## Text segment

* Begin *

Although my life is generally free from life-threatening dangers and perils, I still find much to be afraid of. I’m afraid of large dogs. I’m afraid of leaving a bad impression. I’m afraid that I won’t find a meaningful job when I graduate or that I’ll make a wrong decision. The list goes on. Call them unnecessary anxieties or irrational fears, but they often feel very real to me.

Perhaps the deepest and worst fear of all is my fear of insufficiency—the tiny voice that tells me I’m not good enough. The voice that I have mostly learned to ignore until my advisor asks me a question that I can’t answer, or I receive my third rejection letter from top fellowships, or see that fabulous photo of where I want to be or who I want to become on Instagram. The fear of insufficiency often comes from unmet expectations, whether instilled in me by society or by myself. My failure to meet those (often subconscious) expectations can lead to strong waves of anxiety and fear.

When I was a first year PhD student, I was devastated when I was rejected from all the competitive research fellowships I applied to. It wasn’t that I needed them; I could fund my studies through teacher assistantships. But I had worked extremely hard on my application and deeply hoped for at least one of them. Hence, while my friends and classmates celebrated their offers, my unmet expectations were crushed and the fear of insufficiency swallowed me into self-doubt and depression.

That wasn’t the first, or last, time I struggled with my fear of insufficiency. But I have learned to confront this fear and refocus my attention on God and His promises. There are three verses in particular that have helped to frame my mindset in fighting against my fear of insufficiency, and I have found them to be helpful whenever I’m paralyzed by fear.

 

1. We’re not the only ones struggling 

No temptation has overtaken you except what is common to mankind. And God is faithful; he will not let you be tempted beyond what you can bear. But when you are tempted, he will also provide a way out so that you can endure it. (1 Corinthians 10:13)

* End *

## Task to complete
Retype the passage about fear from "When I was a" to "self-doubt and depression.". The records have nothing to do with this.

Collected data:
* Begin *

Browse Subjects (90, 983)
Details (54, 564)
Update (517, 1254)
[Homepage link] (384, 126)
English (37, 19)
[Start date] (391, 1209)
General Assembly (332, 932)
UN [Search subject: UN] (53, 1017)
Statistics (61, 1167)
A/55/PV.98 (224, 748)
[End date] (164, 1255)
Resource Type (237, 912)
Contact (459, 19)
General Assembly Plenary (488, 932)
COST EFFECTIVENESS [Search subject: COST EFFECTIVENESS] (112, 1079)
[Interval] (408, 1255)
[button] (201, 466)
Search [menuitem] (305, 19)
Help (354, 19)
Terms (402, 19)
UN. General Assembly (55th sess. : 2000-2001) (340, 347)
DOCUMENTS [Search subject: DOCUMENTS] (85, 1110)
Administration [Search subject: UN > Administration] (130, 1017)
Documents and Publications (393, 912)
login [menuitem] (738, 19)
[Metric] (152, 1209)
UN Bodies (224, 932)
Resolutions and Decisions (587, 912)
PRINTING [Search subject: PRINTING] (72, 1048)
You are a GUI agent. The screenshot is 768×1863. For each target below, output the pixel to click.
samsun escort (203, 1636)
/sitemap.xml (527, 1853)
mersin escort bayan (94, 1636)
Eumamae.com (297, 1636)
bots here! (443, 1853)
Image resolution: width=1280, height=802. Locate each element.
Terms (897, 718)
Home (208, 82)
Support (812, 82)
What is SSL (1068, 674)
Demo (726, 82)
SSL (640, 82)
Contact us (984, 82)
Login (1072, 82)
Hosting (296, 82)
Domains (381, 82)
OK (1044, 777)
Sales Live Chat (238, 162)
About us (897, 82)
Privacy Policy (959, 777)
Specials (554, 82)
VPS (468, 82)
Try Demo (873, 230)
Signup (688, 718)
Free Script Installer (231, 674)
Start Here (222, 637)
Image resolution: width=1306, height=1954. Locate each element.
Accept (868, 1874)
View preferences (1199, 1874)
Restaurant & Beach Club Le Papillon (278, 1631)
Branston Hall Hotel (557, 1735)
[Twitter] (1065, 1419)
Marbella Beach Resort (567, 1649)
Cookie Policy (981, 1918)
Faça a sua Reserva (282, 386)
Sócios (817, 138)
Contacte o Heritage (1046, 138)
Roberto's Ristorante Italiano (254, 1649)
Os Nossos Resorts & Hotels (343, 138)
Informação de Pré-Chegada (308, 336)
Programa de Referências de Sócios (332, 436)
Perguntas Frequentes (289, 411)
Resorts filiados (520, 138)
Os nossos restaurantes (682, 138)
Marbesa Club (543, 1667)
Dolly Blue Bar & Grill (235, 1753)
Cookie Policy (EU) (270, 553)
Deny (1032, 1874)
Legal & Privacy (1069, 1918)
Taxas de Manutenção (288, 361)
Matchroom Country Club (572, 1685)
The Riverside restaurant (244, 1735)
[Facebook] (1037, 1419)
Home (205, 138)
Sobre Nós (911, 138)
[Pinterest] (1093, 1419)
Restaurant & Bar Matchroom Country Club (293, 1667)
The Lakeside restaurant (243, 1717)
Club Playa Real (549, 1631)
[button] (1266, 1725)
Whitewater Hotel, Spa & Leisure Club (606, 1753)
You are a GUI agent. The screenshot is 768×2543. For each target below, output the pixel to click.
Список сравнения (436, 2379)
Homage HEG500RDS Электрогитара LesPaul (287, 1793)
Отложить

* End *

## Result of the exercise
When I was a first year PhD student, I was devastated when I was rejected from all the competitive research fellowships I applied to. It wasn’t that I needed them; I could fund my studies through teacher assistantships. But I had worked extremely hard on my application and deeply hoped for at least one of them. Hence, while my friends and classmates celebrated their offers, my unmet expectations were crushed and the fear of insufficiency swallowed me into self-doubt and depression.